Thursday, January 11, 2007

Everyone is offering their two cents, so here are mine.

I have been following, with great fascination, the debate surrounding "The Ashley Treatment."

Ashley is a beautiful little girl. She is the same age as my son. That is where the similarities end. As explained on her parents' blog, Ashley has static encephalopathy. For reasons unknown, her brain has not developed past the mental age of 3 months. She cannot talk, walk, move purposefully, feed herself, or even hold her head up. She is completely dependent upon her loving parents for every aspect of her care.

Ashley's body, however, has developed. In fact, she started displaying signs of precocious puberty at the age of six. Ashley's mother wondered if puberty could and/or should be accelerated in order to minimize her final height and weight. After careful consideration and extensive vetting with the Bioethics Committee of Seattle Children's Hospital, a course of high-dose estrogen therapy was pursued. Ashley's uterus, appendix, and breast buds were also removed. The reason for this surgery, which makes perfect sense to me, is explained in detail on the parents' blog. Ashley's final height is 4'5", as opposed to the 5'6" that she probably would have attained.

After "The Ashley Treatment" was described in medical journals, a media storm erupted. Inevitably, there has been a backlash from many communities, including disability activists and feminists.

What strikes me about the hue and cry emanating from the critics, is that the focus is on Ashley's "stunted growth." Abuse is hurled at Ashley's parents, accusing them of putting their own "convenience" ahead of Ashley's potential and of her "human dignity."

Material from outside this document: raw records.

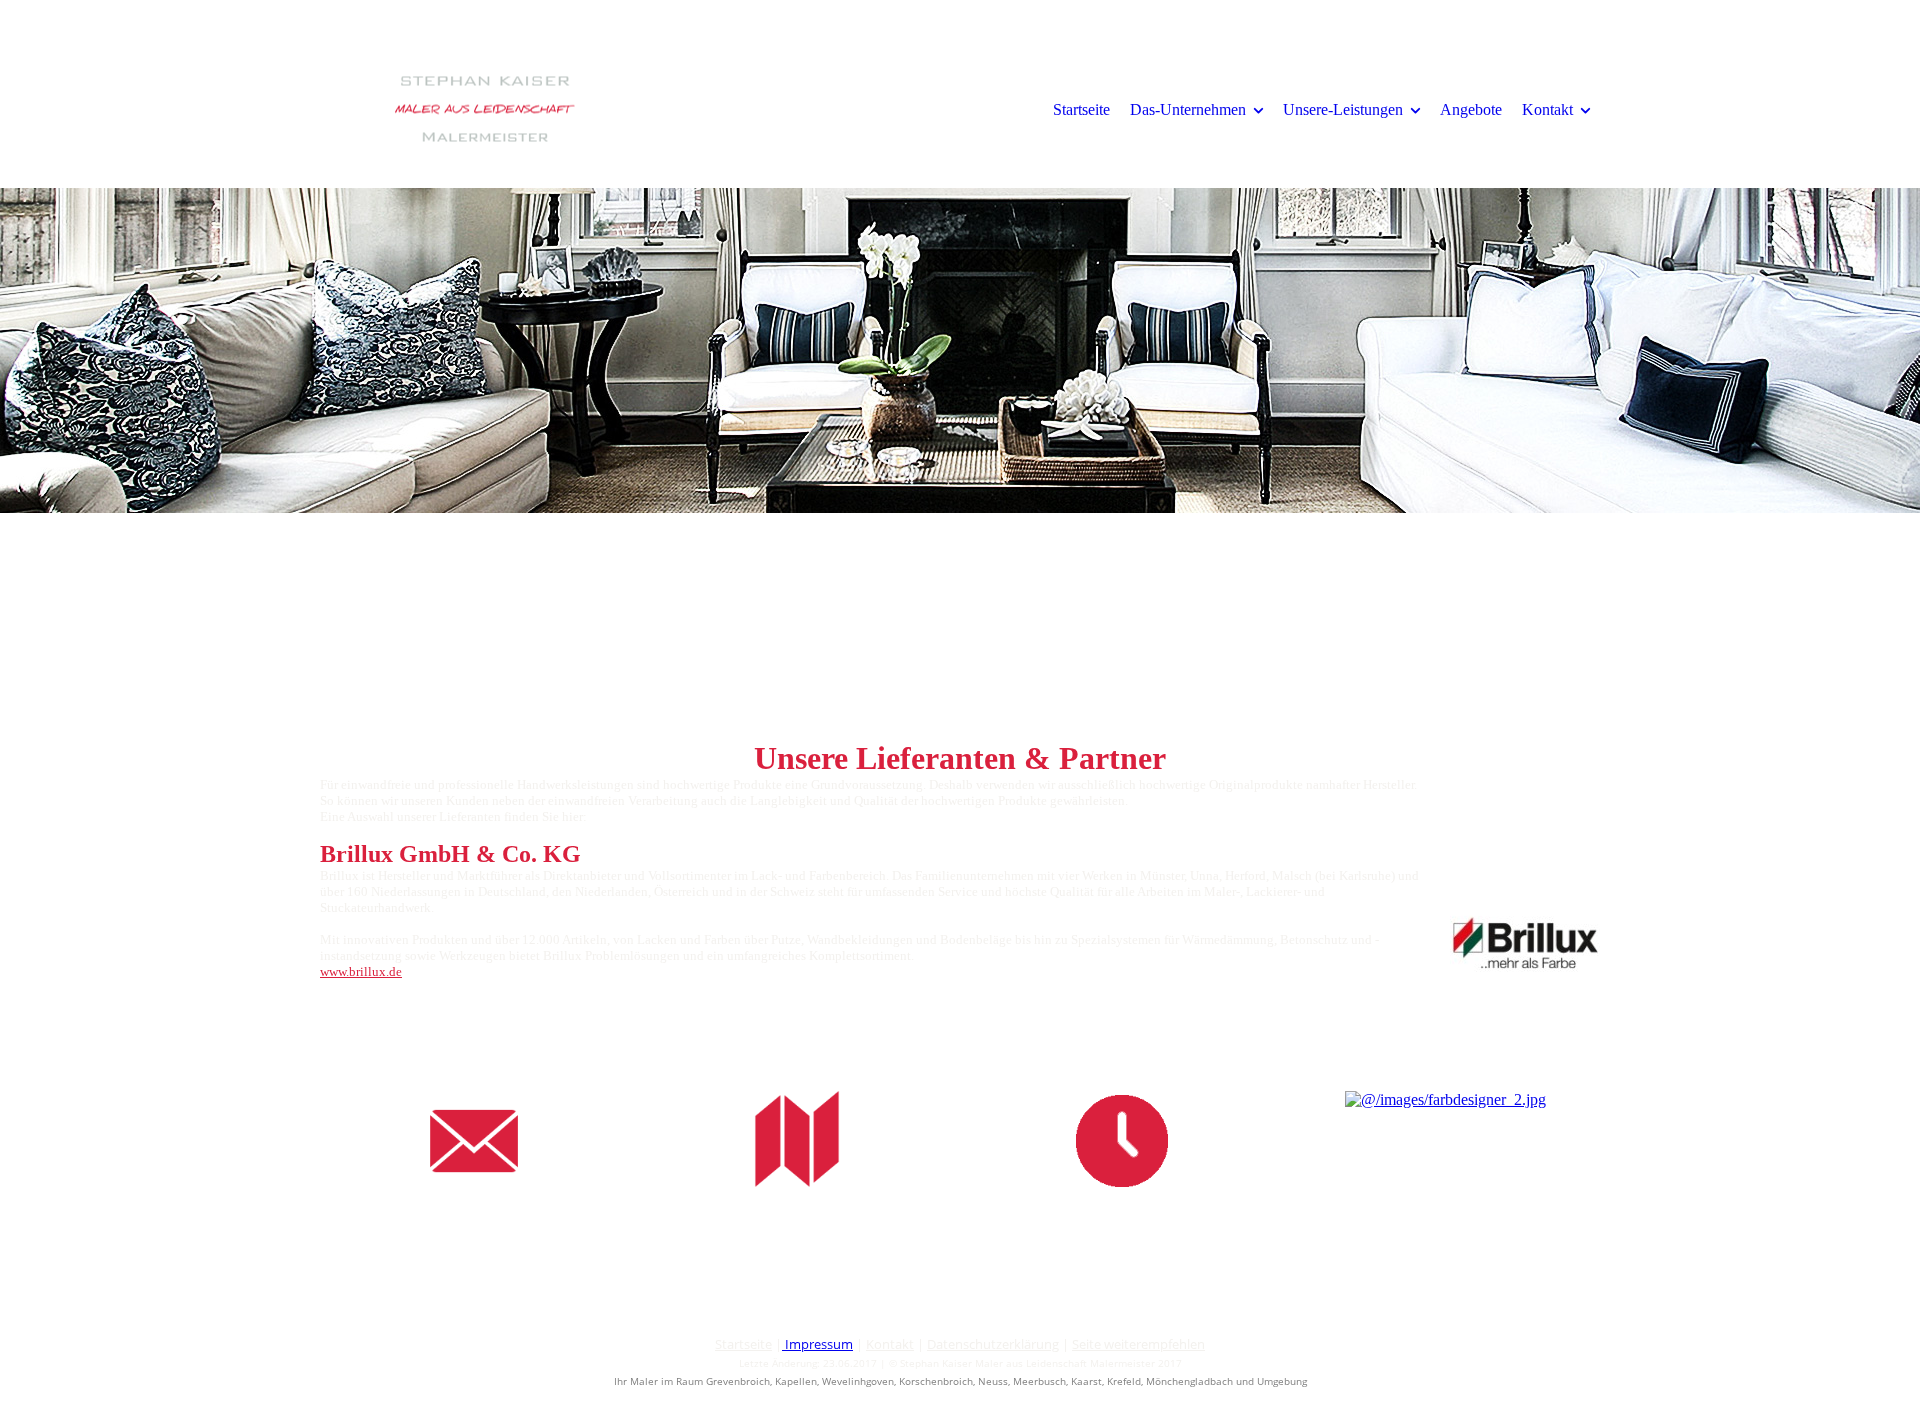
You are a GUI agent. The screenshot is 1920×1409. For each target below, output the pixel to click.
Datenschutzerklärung (993, 1344)
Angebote (1471, 109)
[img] (485, 109)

Well, I'm only 6 inches taller than Ashley, and I'm here to tell you that there is nothing wrong with being a person of small stature. There is nothing undignified about being petite. I would go so far as to argue that Ashley's dignity will be preserved, because this "growth attenuation treatment" will enable Ashley to remain in her home, with a family who clearly loves and cherishes her.

Ashley's parents are clearly intelligent, loving people, who embarked upon this course of action with their child's best interests in mind. They are to be commended, not cursed. And the rest of us should thank our maker that we have not walked in their shoes.

2 comments:

Anonymous said...

To begin with, I would note that I am a Licensed Social Worker, now retired.
I spent over 30 years working with parents of children with developmental disabilaties, as well as with the children. As far as I am able to determine, these parents have given great thought to their daughter's future and are to be commemded, not reviled. They have done a wise and wonderful thing.

Anonymous said...

The CNN story bothered me because it used a boy who may be disabled, but is not in the condition of Ashley. If he can blog, that's more than it appears this girl can do.

Even if it were for the parent's convenience, if a child can do no more than smile and this makes it easier to get that child to smile, good. What dignity is lost? Was she going to be a mother some day? No. Good post Rose.

As far as I can tell, the parents acted in good faith, and it seems the ethicists were of the same opinion. I guess people would feel better if the parents just gave up and put the kid in a home for other people to deal with.